Furthermore, the Kenyan security services’ recent sweep and mass arrest on Somali refugees in Eastleigh will further radicalize and discourage refugees from collaborating with police and security intelligence.
The foundation of these developments is a function of the decades-long demonization of Kenya’s Somali population and the subsequent securitization of Kenya’s overall approach to Somalia.
This approach has, however, thus far proved counterproductive – it hasn’t kept Kenyans safe, as evidenced by last year’s attack on the upscale Westgate Centre and the continuing deterioration of the country’s security.
Negative Narratives
In the past few months, a leading Kenyan columnist made the case that the country should annex Somalia, whilst the  editor of a leading national publication called all Somalis ‘terrorists’. Such demonization of Somalis at the state level as well as in the media is unhelpful. A new discourse and a genuine debate on Kenya and Somalia’s relationship seems distant.
In al-Shabaab’s propaganda war, such vilification will only serve in their favor and will play into their hands to further justify anti-Kenyan propaganda.

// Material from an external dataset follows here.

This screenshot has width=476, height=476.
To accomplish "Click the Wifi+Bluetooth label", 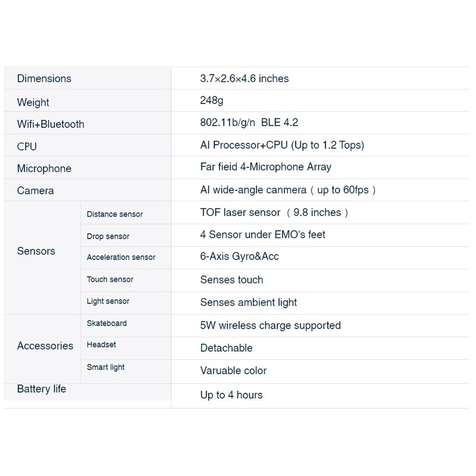I will tap(51, 124).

Kenya and Somalia share a common security problem but currently the 2 countries are working at cross-purposes. But they have mutual economic and security interests which should be mutually reinforcing to the benefit of each.
Kenyan Somalis have also demonstrated their enormous entrepreneurial spirit despite ongoing demonization. Kenya can leverage this spirit by lending institutional support to the nascent Somali government’s institutions. Additionally, Kenya’s boundary-less market needs a stable environment to grow, which demands security and safety. Somalia’s stability is in Kenya’s interest.
Post al-Shabaab Security  
Kenya-Somalia cooperation should be guided by a common post-al-Shabaab vision. The group’s capacity has been significantly degraded, but they are not yet done. A combination of African troops under AMISOM and the Somali National Army has pushed the group from most of their territories. This combined momentum against the group could potentially turn the tide and presents an opportunity for peace and stability in Somalia.
But al-Shabaab remains very diffuse and it has cells and sympathizers in both Kenya and Somalia. As a franchise organization, their core strategy revolves around hit-and-run tactics – a modern guerilla form of war. In this way, they are now far more lethal and still capable of launching sophisticated attacks within the region. Facing a domestic backlash, al-Shabaab has retreated into the people and has attempted to infiltrate the porous border between Kenya and Somalia. As result, al-Shabaab is now focused on the near-enemy – evidenced by the worsening security situation in Nairobi.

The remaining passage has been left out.